Along the way we learn of such expressions as to ‘bring the house down’ and ‘going round the bend’ and we are reminded of the charms of the much maligned prefab, one adorned with mock Tudor beams. Commendably he has managed to squeeze in Dublin and the Crown Liquor Saloon in Belfast. In Scotland, he shows how the Hedridean ‘blackhouses’ represent ‘the perfect eco-house’ and explains the misunderstanding of the bogey word ‘tenement’, which simply means a block of flats. Dimbleby displays a refreshing scepticism towards the new Scottish parliament building (which ‘bears no relation to Scotland or Edinburgh’), but gets into rather a tangle over the Highland clearances. The key point, doubtless painful for a BBC presenter to swallow, was that the 1st Duke of Sutherland was a liberal of advanced views. Strangely, he attributes the quotation (which, incidentally, I cited myself in my chapter on Dunrobin in a book on Scottish seats), ‘Like so many reformers he was willing to dedicate his life and fortune to making other folk do something they found desperately disagreeable for the sake of what he believed to be their future good’ to ‘a 19th-century historian’. In fact it was my old (but not that old) mentor Sir Iain Moncreiffe of that Ilk — and far from being charitable, as Dimbleby suggests, Iain was deploying deadly sarcasm.

Some of the same would have been welcome when discussing the work of today’s so-called ‘superstars of architecture’. A phrase of the peerless Piloti in Private Eye comes to mind — ‘posturing egomania allied to grasping commercialism’, but that is not quite Dimbleby’s style. Nonetheless he strikes a welcome note of unease about the too dominant Gherkin.

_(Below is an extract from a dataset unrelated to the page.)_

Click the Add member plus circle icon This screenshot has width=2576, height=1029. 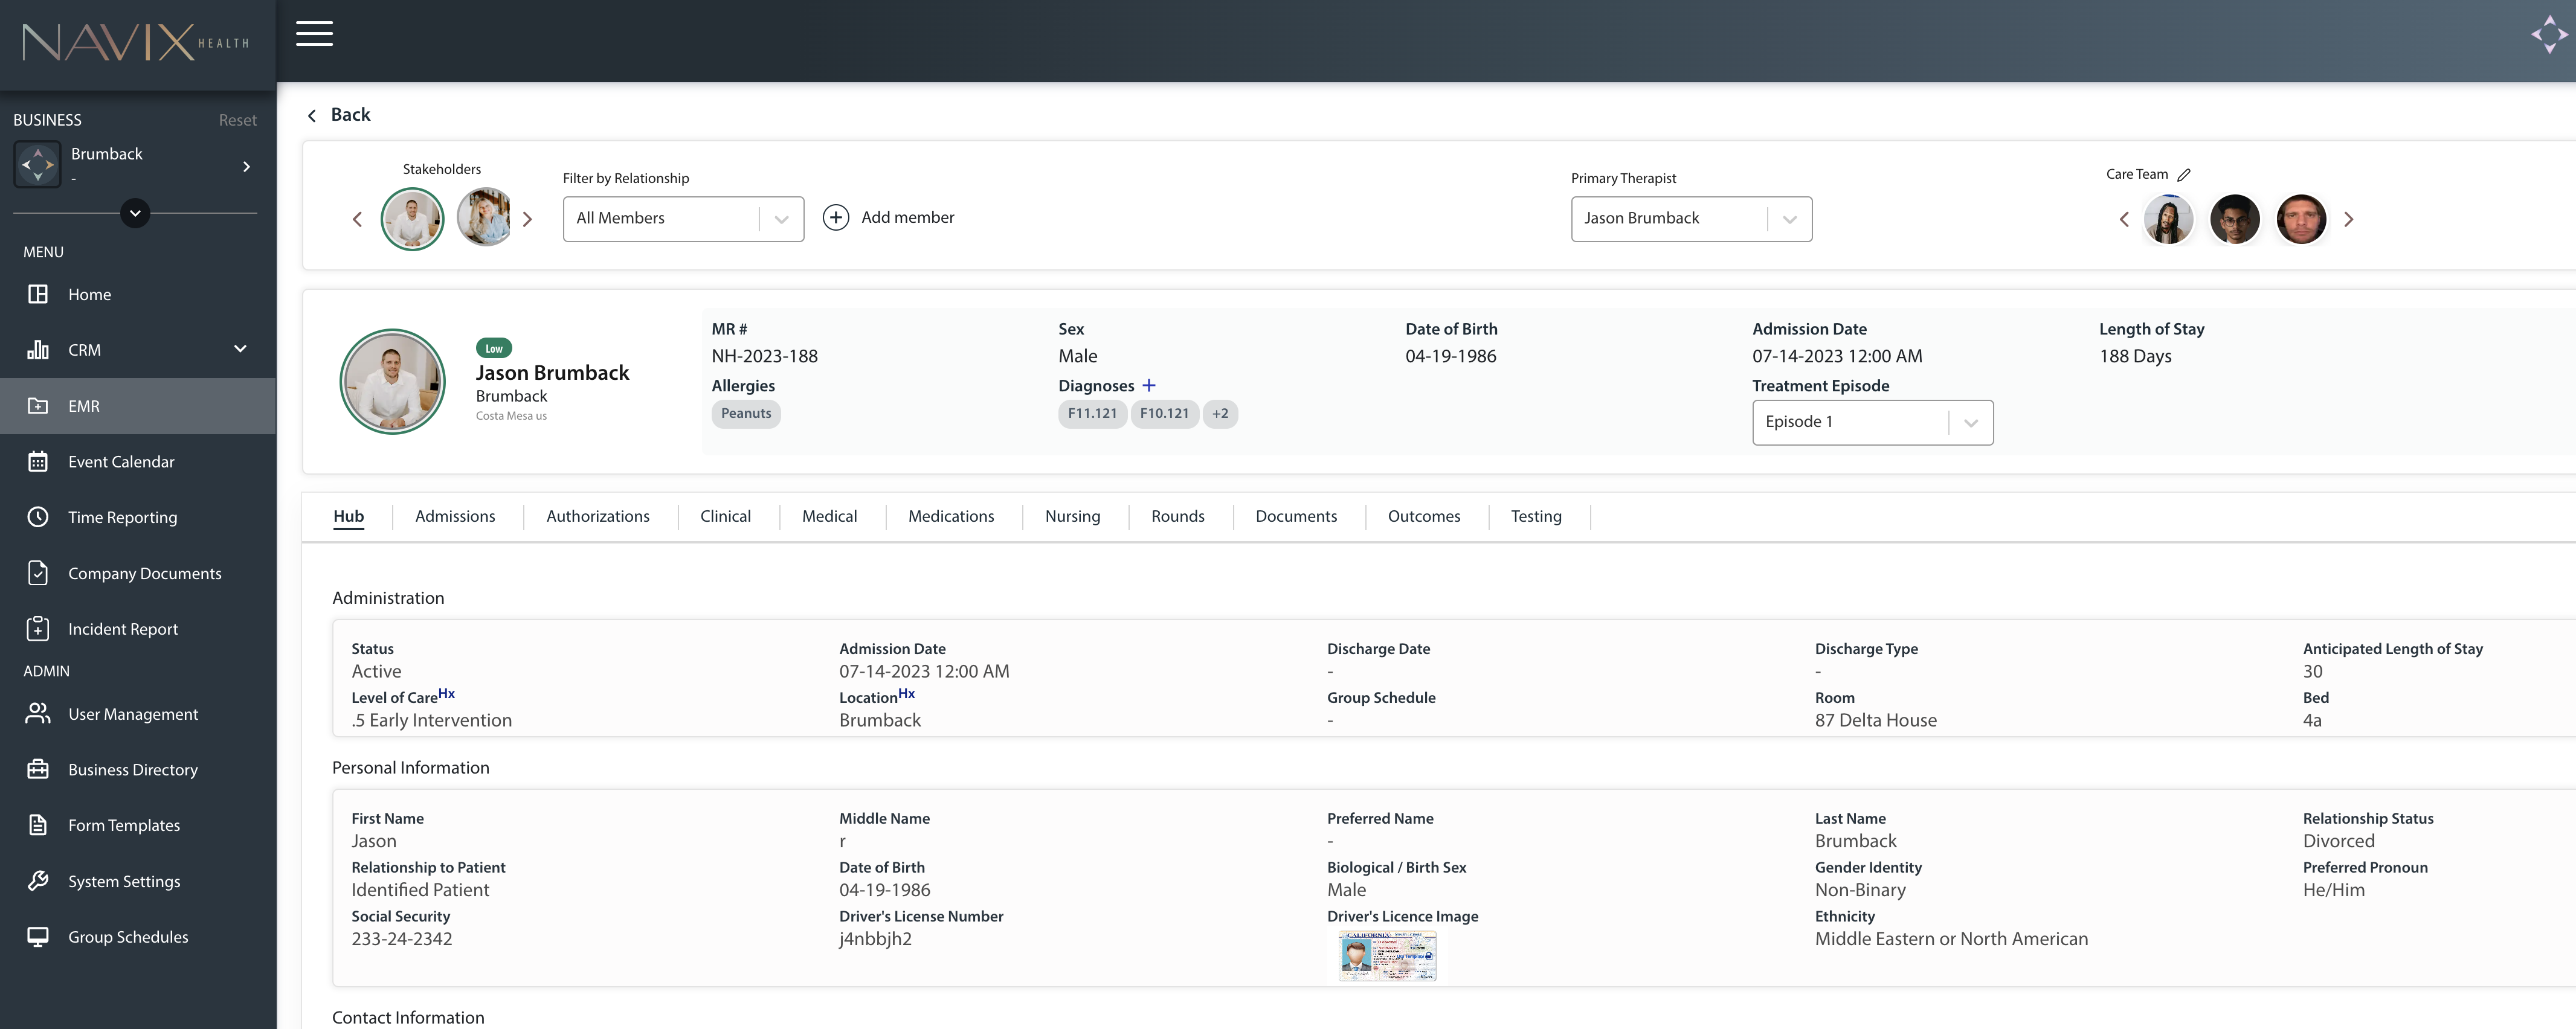[x=835, y=217]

Dimbleby’s disarming asides — such as wanting to live at Hardwick, liking ‘common’ purple rhododendrons and adding ‘Right up my street’ after a Pevsner quote on the nouveau riche decoration of Chastleton — make him an engaging companion. And the amusing autobiographical diversions (kissed as a baby by John Logie Baird, advised by John Betjeman to go into a monastery to think about his future) whet the appetite for a volume of memoirs.